Aka Jacques Pendower, Marilyn Pender, Kathleen Carstairs, Tom Curtis, Penn Dower, Helen Howard, T.C.H. Pendower, Anne Penn.
T.C.H. (Thomas Curtis Hicks) Jacobs, was a prolific English pulp fiction author of Westerns, romances, true crime stories, and spy and detective fiction. He was born in Plymouth, Devonshire, England, on 30 December 1899, to Mary and Robert Jacobs, a printer and paper merchant, and educated in a local Plymouth grammar school. Jacobs wrote his first published work for the Western Weekly News at age sixteen.
Jacobs served in the British Army Infantry from 1917 to 1921. In 1918, he was wounded in action and taken prisoner of war. He escaped and was demobilized in 1921 as a second lieutenant. After the war, Jacobs joined the English civil service as a revenue investigating officer. In 1925, he married Muriel Newbury.
In 1928, Jacobs sold his first novel, an "economic necessity," he later recalled, as a serial published by A. J. Rhodes. During his 23 years with the Inland Revenue, Jacobs wrote at night. From 1950 to 1976, he wrote full time. He began by writing many short stories for boys' magazines, but as the popularity of short stories for boys' magazines and fiction declined around 1950, he branched into non-fiction writing with a trilogy on the study of murder.
In 1953, Jacobs became a founding member of the Crime Writers' Association; in 1960-1961 he served as its chairman. His other memberships included The Society of Civil Service Authors, the Press Club, Radio and Television Guild, Society of Authors, and the Bexley Rotary Club. In 1939, Jacobs attained the distinction of being the first English civil servant to have a film made from one of his novels, Traitor Spy.
For much of his life, Jacobs apparently made his home in Bexley, Kent, England. He died in London in 1976; his obituary was listed under the pseudonym Jacques Pendower.
In a 1961 interview printed in the Rotary News in Bexley, Kent (under the pseudonym T.C.H. Pendower), Jacobs revealed some of his literary method. He attributed having set working hours and keeping at the writing, rather than inspiration, as key. He began with a central idea and characters, not an extensive synopsis that would restrict his writing. In his mysteries, Jacobs noted that he established the ending first, and then started writing the story. He did develop, however, dialogue, character descriptions, and notes on locales in his authorial commonplace books.
As an example of how Jacobs approached the formulaic writing of pulp fiction, he explained that he wrote his Westerns from his home in Bexley, Kent, by using the Encyclopaedia Britannica, fifty stock Western words, and Texas as the setting for all the stories. In 1957, in a letter to "My Dear John" (a fellow author who wrote under the pseudonym Col.

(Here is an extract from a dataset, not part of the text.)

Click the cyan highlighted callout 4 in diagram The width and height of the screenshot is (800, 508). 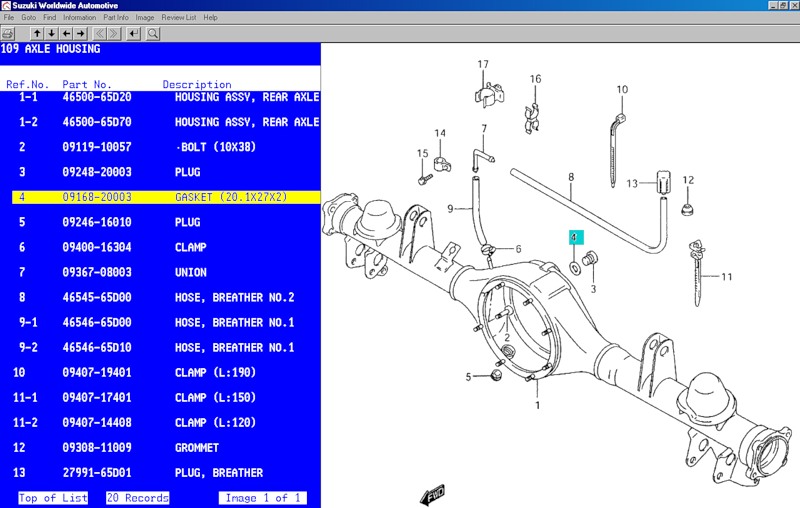(574, 238)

Vernon Hinchley), Jacobs told how he expanded a short story to novel length by inserting new incidents in the middle that began and ended there.

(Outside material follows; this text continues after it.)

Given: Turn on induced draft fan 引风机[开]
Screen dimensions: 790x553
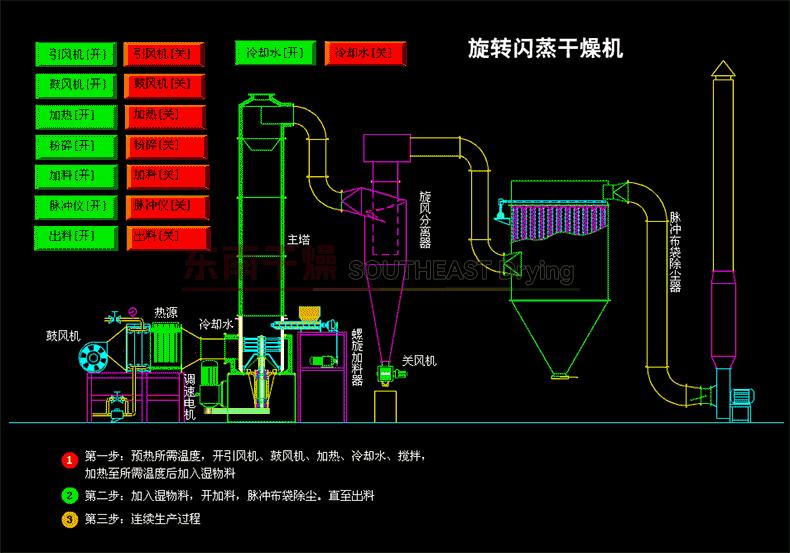Looking at the screenshot, I should [x=74, y=53].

Jacobs wrote more than 100 novels and short stories under many pseudonyms, including Jacques Pendower, T.C.H. Pendower, Penn Dower, Tom Curtis, Marilyn Pender, Kathleen Carstairs, Helen Howard, and Anne Penn. His works, written for popular markets in England, France, Spain, Germany, and the United States, were translated into most of the languages of Western Europe.